First there was Brexit. Then-British prime minister David Cameron openly campaigned and urged Britons to vote in favor of staying in the European Union. The people refused to listen and voted against Cameron, pushing him to resign.
In October, Colombian President Juan Manuel Santos brought the peace deal he had negotiated with FARC for a national referendum. Instead of approving the deal and ending a 52-year war, Colombians rejected it.
The presidential elections on Tuesday were similar. Britons voted against the EU and the Colombians voted against a peace deal. The vote for Trump was against every imaginable American establishment – the Democratic and Republican parties, Obama, the Senate, and the Congress. Basically, the entire political establishment and system of government America has known since its inception.
This was something pollsters apparently couldn’t read. They couldn’t sense the disappointment, frustration and anger white Americans felt for Clinton and the political establishment. Maybe people lied in polls. Maybe they didn’t. It doesn’t really matter anymore. What we witnessed was the formation of a massive movement that took over the White House and is probably not done yet.
On Wednesday, just hours after Trump’s victory speech, I spoke with David Friedman, a New York lawyer and close friend of Trump who has served as the president- elect’s Israel adviser throughout the campaign, and is rumored to be the next US ambassador to Israel.
“The level of friendship between the US and Israel is going to grow like never before, and it will be better than ever, even the way it was under Republican administrations in the past,” Friedman told me.
Together with his co-chair on the Trump Israel Advocacy Committee Jason Greenblatt, Friedman promised throughout the campaign that relations between the two countries would dramatically improve, almost like hitting a reset button. According to a document they issued on the eve of the election, Greenblatt and Friedman said that a Trump administration would not automatically support the establishment of a Palestinian state. That is a 180-degree change in US policy.
“The US cannot support the creation of a new state where terrorism is financially incentivized, terrorists are celebrated by political parties and government institutions, and the corrupt diversion of foreign aid is rampant,” the document says.

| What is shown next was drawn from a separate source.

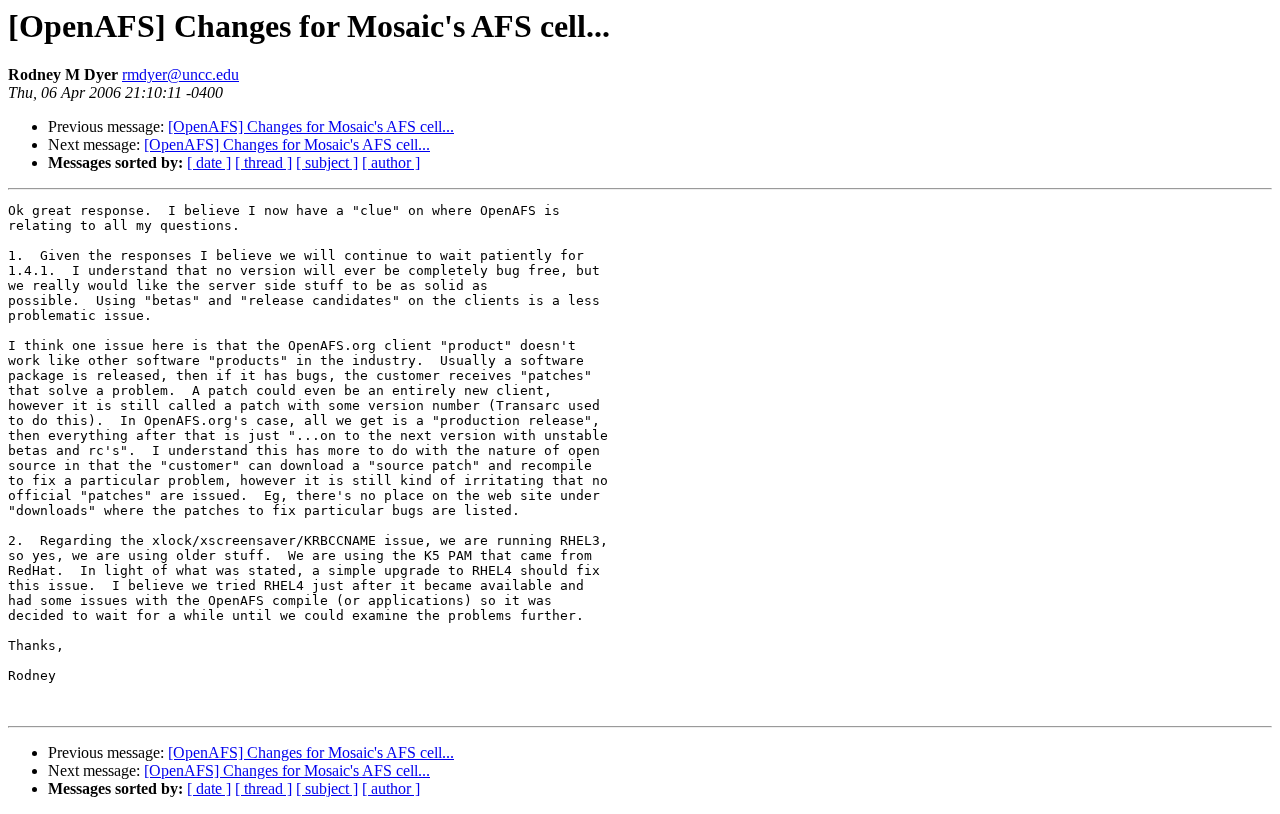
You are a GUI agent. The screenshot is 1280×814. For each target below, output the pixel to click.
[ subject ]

Two other issues that seem to align Trump and Netanyahu are Iran and construction in West Bank settlements.
Netanyahu’s opposition to the Iran deal – highlighted by his controversial speech to Congress in 2015 – made him the odd man out in the US. From this week, the next president of the US is a man just as opposed to the deal.
Trump has called the nuclear pact a “disaster,” “the worst deal ever negotiated,” and that his “No. 1 priority” would be to dismantle it.
Whether he will be able to cancel the deal or make changes remains to be seen, but this new joint viewpoint could translate into new policy.
On settlement construction, Trump has signaled that he would be different than the current administration, which Israel has consistently clashed with for the past eight years whenever new housing plans were announced in Jerusalem or the West Bank. With Trump, that won’t seem to be the case.
Is this certain? Not exactly. A lot can still change, and Israel is not the only ally and country the US will have to work with. Trump will find a series of challenges and constraints when he enters the Oval Office on January 20. Israel will just be one of them, and will need to fit into a larger foreign policy puzzle.
When it comes to campaign promises though, Israel would do well to remember what its own prime minister Levi Eshkol once said. “Yes, I promised, but I didn’t promise to follow through.”
Either way, starting on January 20, a new era will begin in Israeli-US relations. Time will tell how it will be defined.